• WHAT YOU NEED TO DO
Please convert the material below into a JSON list of strings, with one string for each line and blank lines left out.

++++++++++++++++++++

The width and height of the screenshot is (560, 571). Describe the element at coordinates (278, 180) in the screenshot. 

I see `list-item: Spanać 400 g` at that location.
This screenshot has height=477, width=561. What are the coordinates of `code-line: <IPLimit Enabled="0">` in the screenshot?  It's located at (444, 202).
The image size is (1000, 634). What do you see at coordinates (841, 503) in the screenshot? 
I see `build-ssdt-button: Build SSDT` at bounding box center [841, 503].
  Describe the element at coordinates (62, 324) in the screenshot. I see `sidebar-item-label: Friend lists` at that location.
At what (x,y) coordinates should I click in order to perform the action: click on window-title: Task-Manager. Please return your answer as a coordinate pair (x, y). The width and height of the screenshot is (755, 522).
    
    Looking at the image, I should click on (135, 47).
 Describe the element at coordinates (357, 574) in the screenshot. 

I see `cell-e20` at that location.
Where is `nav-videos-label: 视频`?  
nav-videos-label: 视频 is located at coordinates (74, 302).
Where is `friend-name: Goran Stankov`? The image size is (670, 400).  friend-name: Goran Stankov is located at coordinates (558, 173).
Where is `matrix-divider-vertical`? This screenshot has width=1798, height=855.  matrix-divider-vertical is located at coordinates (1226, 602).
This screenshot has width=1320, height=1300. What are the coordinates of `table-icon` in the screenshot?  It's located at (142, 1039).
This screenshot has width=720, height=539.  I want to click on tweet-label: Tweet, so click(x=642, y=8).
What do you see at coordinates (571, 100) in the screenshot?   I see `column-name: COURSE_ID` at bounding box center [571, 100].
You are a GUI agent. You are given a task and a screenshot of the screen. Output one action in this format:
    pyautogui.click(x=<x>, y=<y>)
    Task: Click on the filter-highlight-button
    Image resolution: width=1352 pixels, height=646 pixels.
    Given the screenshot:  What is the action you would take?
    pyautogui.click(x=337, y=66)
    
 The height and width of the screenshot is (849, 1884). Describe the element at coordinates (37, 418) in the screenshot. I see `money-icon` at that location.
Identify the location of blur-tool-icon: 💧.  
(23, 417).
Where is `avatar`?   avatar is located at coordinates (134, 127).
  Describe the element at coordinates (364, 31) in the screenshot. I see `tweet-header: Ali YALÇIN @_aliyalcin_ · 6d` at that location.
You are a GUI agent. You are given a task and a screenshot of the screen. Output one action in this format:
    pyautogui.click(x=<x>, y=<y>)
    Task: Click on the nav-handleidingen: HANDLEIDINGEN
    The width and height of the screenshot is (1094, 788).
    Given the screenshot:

++++++++++++++++++++

• RESULT OF THE TASK
[
  "The width and height of the screenshot is (560, 571). Describe the element at coordinates (278, 180) in the screenshot. ",
  "I see `list-item: Spanać 400 g` at that location.",
  "This screenshot has height=477, width=561. What are the coordinates of `code-line: <IPLimit Enabled=\"0\">` in the screenshot?  It's located at (444, 202).",
  "The image size is (1000, 634). What do you see at coordinates (841, 503) in the screenshot? ",
  "I see `build-ssdt-button: Build SSDT` at bounding box center [841, 503].",
  "  Describe the element at coordinates (62, 324) in the screenshot. I see `sidebar-item-label: Friend lists` at that location.",
  "At what (x,y) coordinates should I click in order to perform the action: click on window-title: Task-Manager. Please return your answer as a coordinate pair (x, y). The width and height of the screenshot is (755, 522).",
  "    Looking at the image, I should click on (135, 47).",
  " Describe the element at coordinates (357, 574) in the screenshot. ",
  "I see `cell-e20` at that location.",
  "Where is `nav-videos-label: 视频`?  ",
  "nav-videos-label: 视频 is located at coordinates (74, 302).",
  "Where is `friend-name: Goran Stankov`? The image size is (670, 400).  friend-name: Goran Stankov is located at coordinates (558, 173).",
  "Where is `matrix-divider-vertical`? This screenshot has width=1798, height=855.  matrix-divider-vertical is located at coordinates (1226, 602).",
  "This screenshot has width=1320, height=1300. What are the coordinates of `table-icon` in the screenshot?  It's located at (142, 1039).",
  "This screenshot has width=720, height=539.  I want to click on tweet-label: Tweet, so click(x=642, y=8).",
  "What do you see at coordinates (571, 100) in the screenshot?   I see `column-name: COURSE_ID` at bounding box center [571, 100].",
  "You are a GUI agent. You are given a task and a screenshot of the screen. Output one action in this format:",
  "    pyautogui.click(x=<x>, y=<y>)",
  "    Task: Click on the filter-highlight-button",
  "    Image resolution: width=1352 pixels, height=646 pixels.",
  "    Given the screenshot:  What is the action you would take?",
  "    pyautogui.click(x=337, y=66)",
  " The height and width of the screenshot is (849, 1884). Describe the element at coordinates (37, 418) in the screenshot. I see `money-icon` at that location.",
  "Identify the location of blur-tool-icon: 💧.  ",
  "(23, 417).",
  "Where is `avatar`?   avatar is located at coordinates (134, 127).",
  "  Describe the element at coordinates (364, 31) in the screenshot. I see `tweet-header: Ali YALÇIN @_aliyalcin_ · 6d` at that location.",
  "You are a GUI agent. You are given a task and a screenshot of the screen. Output one action in this format:",
  "    pyautogui.click(x=<x>, y=<y>)",
  "    Task: Click on the nav-handleidingen: HANDLEIDINGEN",
  "    The width and height of the screenshot is (1094, 788).",
  "    Given the screenshot:"
]